Saros FIN game recap vs SWE Feb 13

MILAN -- Team Finland returned to its DNA in an emotional victory against Team Sweden in the latest installment of one of hockey's most bitter international rivalries, winning 4-1 at Santagiulia Arena on Friday.

The blueprint delivered Finland its second win against Sweden in five Olympic meetings involving NHL players, the first since 1998 in Nagano.

"Identity game, I felt like," said Finland forward Erik Haula, who assisted on the back-breaking short-handed goal by Joel Armia in the second period.

It also muddied the picture in Group B of the men's hockey tournament at the Olympic Winter Games Milano Cortina 2026.

Juuse Saros made 34 saves for Finland (1-0-1-0), and Nikolas Matinpalo, Anton Lundell, Armia and Mikko Rantanen scored.

"It is a good formula for sure, and everyone looked good today," Saros said. "If we want to succeed in this tournament, we just have to keep building from here."

Rasmus Dahlin scored a power-play goal and Filip Gustavsson made 20 saves for Sweden (1-0-1-0), which lost a preliminary round game involving NHL players for the first time in eight outings, dating to a 3-0 loss to Slovakia in Turin 20 years ago. Sweden defeated Finland in the gold-medal game a week later.

Dahlin, a defenseman for the Buffalo Sabres, had three assists in Sweden's first game, a 5-2 win against Team Italy on Wednesday.

"They defend hard, they are well coached and we knew it wasn't going to be easy," Sweden captain Gabriel Landeskog said of Finland.

Landeskog SWE action vs FIN

This game turned on the goal by Armia at 12.47 of the second period. A 2-0 lead, built on first-period goals by Mantipalo (7:44) and Lundell (15:26), was in peril. Dahlin scored at 4:39 of the second to make it 2-1 and the Swedes had another power play when Kaapo Kakko took a holding penalty at 11:03.

The momentum was with the Swedes.

Until it wasn't, thanks to a play that illustrates the workman-like foundation of the Finnish game.

The puck was in Sweden's end. Haula went to pin it along the boards to bleed time, drawing three Swedish players, each trying feverishly to dislodge the puck and get back on the attack.
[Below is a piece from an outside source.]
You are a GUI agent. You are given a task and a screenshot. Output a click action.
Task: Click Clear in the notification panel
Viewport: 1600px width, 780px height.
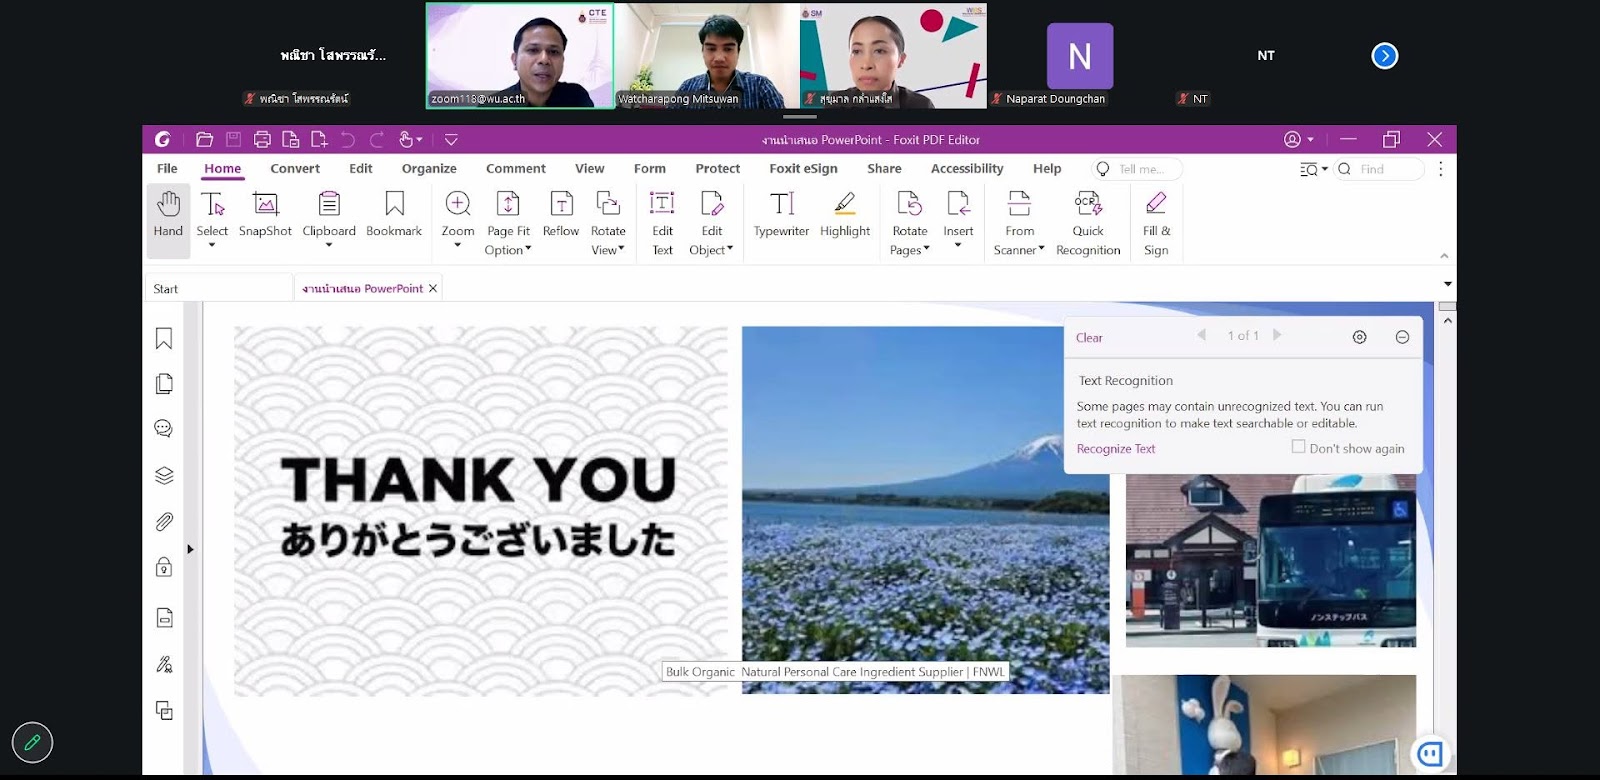[x=1089, y=338]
"I'm just trying to play time honestly, body position, eat the clock and then the play happens," Haula said.

The puck squirted out and there was Armia, unmarked, with many players tied up along the boards. He swooped in and flipped the puck past Gustavsson for a 3-1 lead.

"I think Haula played it really well, drawing in all the guys there," Armia said. "I just found a good spot there, a good spot for being defensive if it doesn't pop out, but it did."

In that moment, the game was over. Yes, there were more than 27 minutes remaining, but Sweden was wobbled.

"We score on the power play, we get another [power play] and we are on our way back," Sweden coach Sam Hallam said. "Instead, they score on their PK. After the game -- didn't know it then -- it feels like that is where this game was decided."

There were two more penalties for Finland to kill after that. For the game, they went
5-for-6 on the kill.

Rantanen scored an empty-net goal for the 4-1 final at 19:25 of the third.

Team Finland got depth scoring, including a goal from Mantinpalo, who was a healthy scratch Wednesday.

"We don't care who scores," said the Ottawa Senators defenseman, who has one goal in 75 career NHL games. "Everybody wants to play for, how you say, the logo. Everyone wants to play hard and play good defense."

Matinpalo FIN action vs SWE

Saros also bounced back after a shaky outing in a 4-1 loss to Slovakia on Wednesday.

"I felt good from the start and the defense did a good job in front of me keeping my job simple," he said.

Now, all is to play for Saturday.

Sweden finishes Group B play against Slovakia (6:10 a.m. ET; Peacock, ICI TOU.TV, CBC Gem, SN, RDS). Finland plays Italy in its final preliminary-round game (10:40 a.m. ET; Peacock, USA, ICI Télé, CBC Gem, SN, CBC).

Slovakia (2-0-0-0), which beat Italy, 3-2, on Friday, leads the group with six points. Sweden and Finland each have three points. Italy (0-0-2-0) is fourth.

The top team in each of the three groups and the second-place team with the most points advance directly to the quarterfinals. The other eight teams play in a qualification round on Tuesday.